Eventually, enough people cleared off the bus so that I could have my own seat for all of my stuff and the other guy could have space for all of his stuff. Being heavy-laden on a bus really sucks, but we all must do what we must do. Anyway, we get to the bus stop for the gentleman who was blind. He gets off of the bus, but then cannot find the sidewalk due to all of the snow in his path. The people towards the front of the bus ignore him, and so I get up, tell the driver to wait for me, and help him again. “Excuse me, sir,” I said, “but the sidewalk is this way. May I be of assistance again?”

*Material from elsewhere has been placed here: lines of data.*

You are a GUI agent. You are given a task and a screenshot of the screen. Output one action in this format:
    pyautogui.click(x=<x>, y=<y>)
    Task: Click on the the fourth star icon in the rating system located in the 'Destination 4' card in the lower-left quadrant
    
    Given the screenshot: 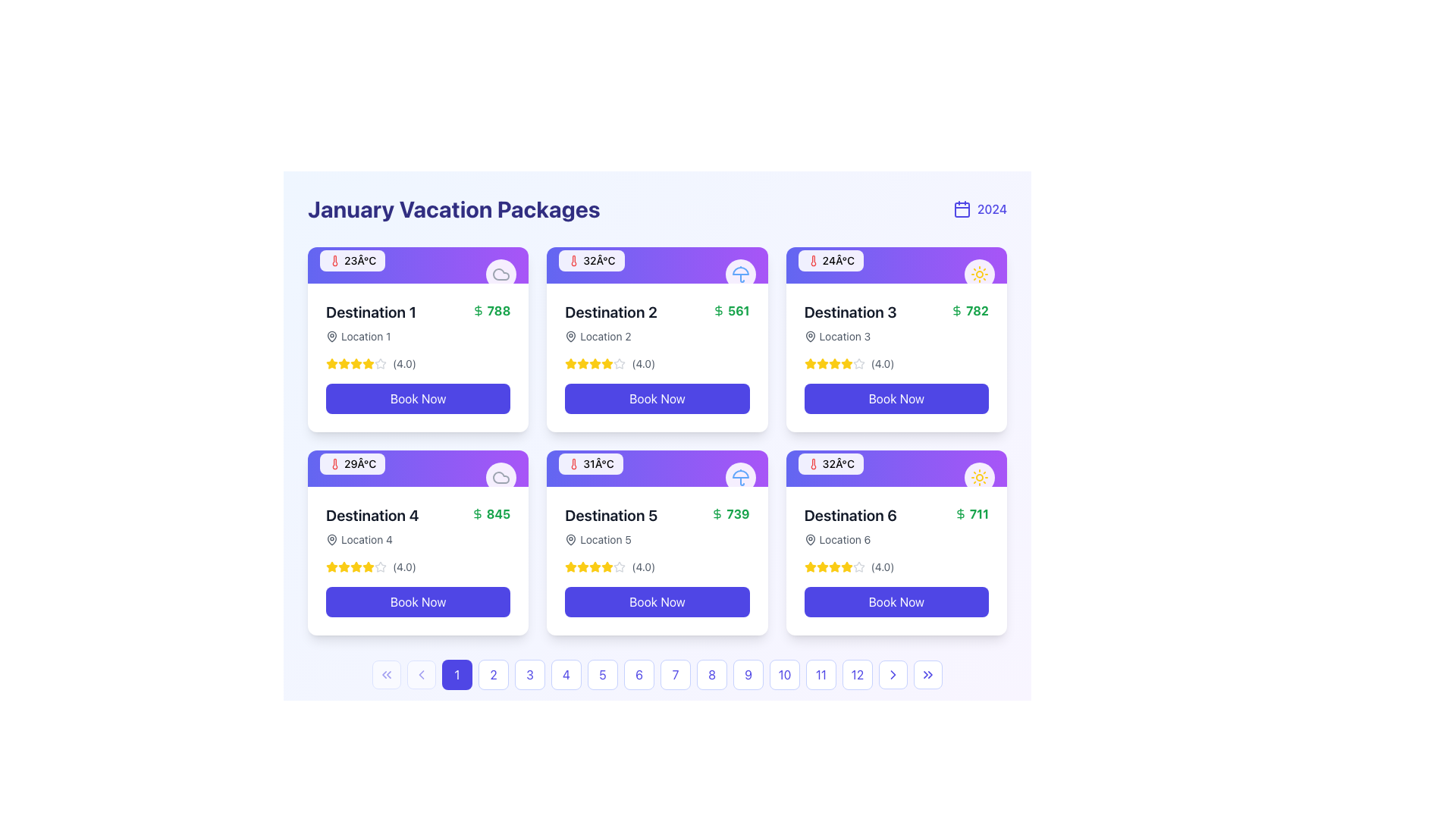 What is the action you would take?
    pyautogui.click(x=344, y=566)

“Oh, yes, thank you,” he smiled. “I want to head east on Minnetonka Boulevard.”

“Excellent, sir. We’re now on the sidewalk, and you are now facing east,” I said once we were on the sidewalk.

“Thank you again.”

“A pleasure, sir. Take care.” I get back on the bus and resist giving my fellow passengers sour looks for not being willing to help a fellow person, especially the ones sitting in front next to the doors. Oi.